My Granny Mac's house on the Staffordstown side of Randalstown had an outdoor toilet and no running water which was not unusual in rural Ireland in the late 1950s. Despite this Granny kept a clean house. Water was pumped from a well in the garden and carried into the kitchen in a white enamel bucket. Granny used a lot of bleach. Her pine kitchen table was scrubbed every day with a bleach solution and was as white as snow. Likewise, the wooden boards that covered the outdoor toilet. Bleach couldn’t disguise the toilet smell but it went some way.
I’d been warned never to drink bleach as it was a deadly poison. This lesson was so well learned so that when I used the outdoor toilet one morning just after Granny had scrubbed it and got bleach on my bum I was worried. I tried to clean the bleach off with the lavatory paper (cut up newspaper) but didn’t succeed except for transferring it to my hand. Poisoned bum and hand. This was a very bad situation.
Without thinking things through I went into the house and plunged my poisoned hand into the big enamel bucket of water in Granny's kitchen. Now there was no bleach on my hand. But then it dawned - the water was poisoned now and Granny would use it to make tea and everyone would drink the tea and then they would die. I would have to confess.

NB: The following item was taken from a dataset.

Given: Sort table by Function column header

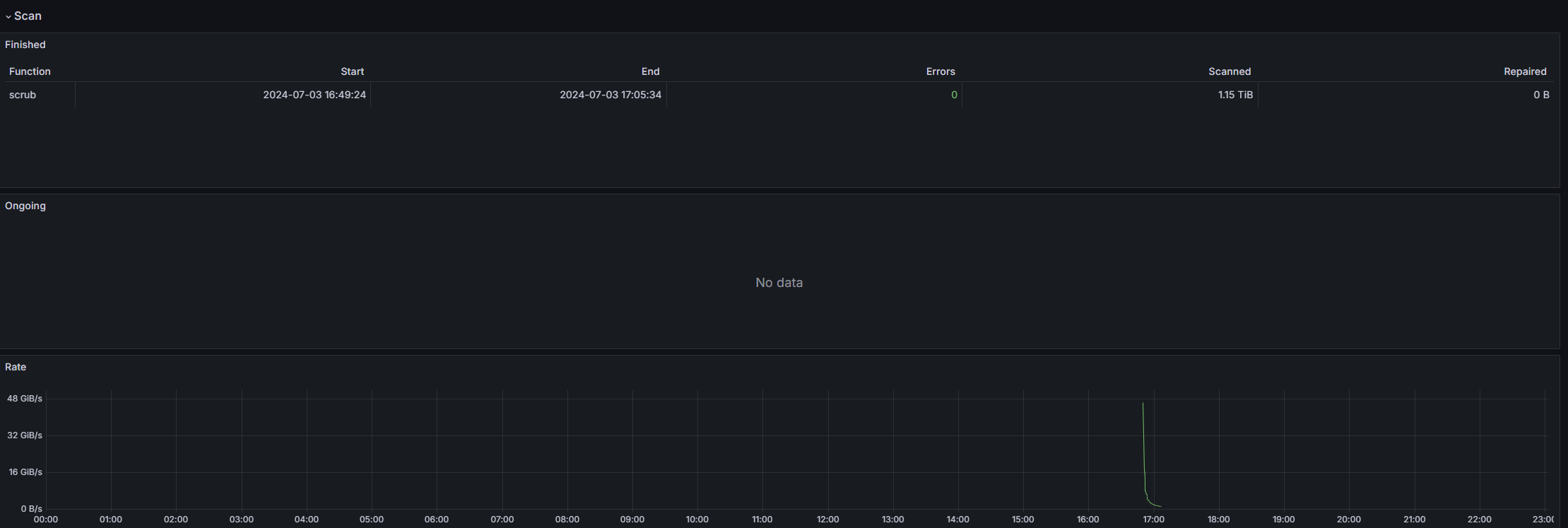Looking at the screenshot, I should click(30, 71).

Aunt Clare came into the scullery and filled the kettle. I wanted to tell her about the poisoned water but I couldn't for she was scary. I couldn’t tell her and even if I told Granny, Aunt Clare would find out and she’d be so angry. She would shout at me, she might slap me. I couldn’t risk it.
So I said nothing and waited for them all to die. It was an anxious time.
Granny and Aunt Clare. They survived. No thanks to me. Aunt Clare is in her eighties now. I hope no one tells her about this. For she might still slap me.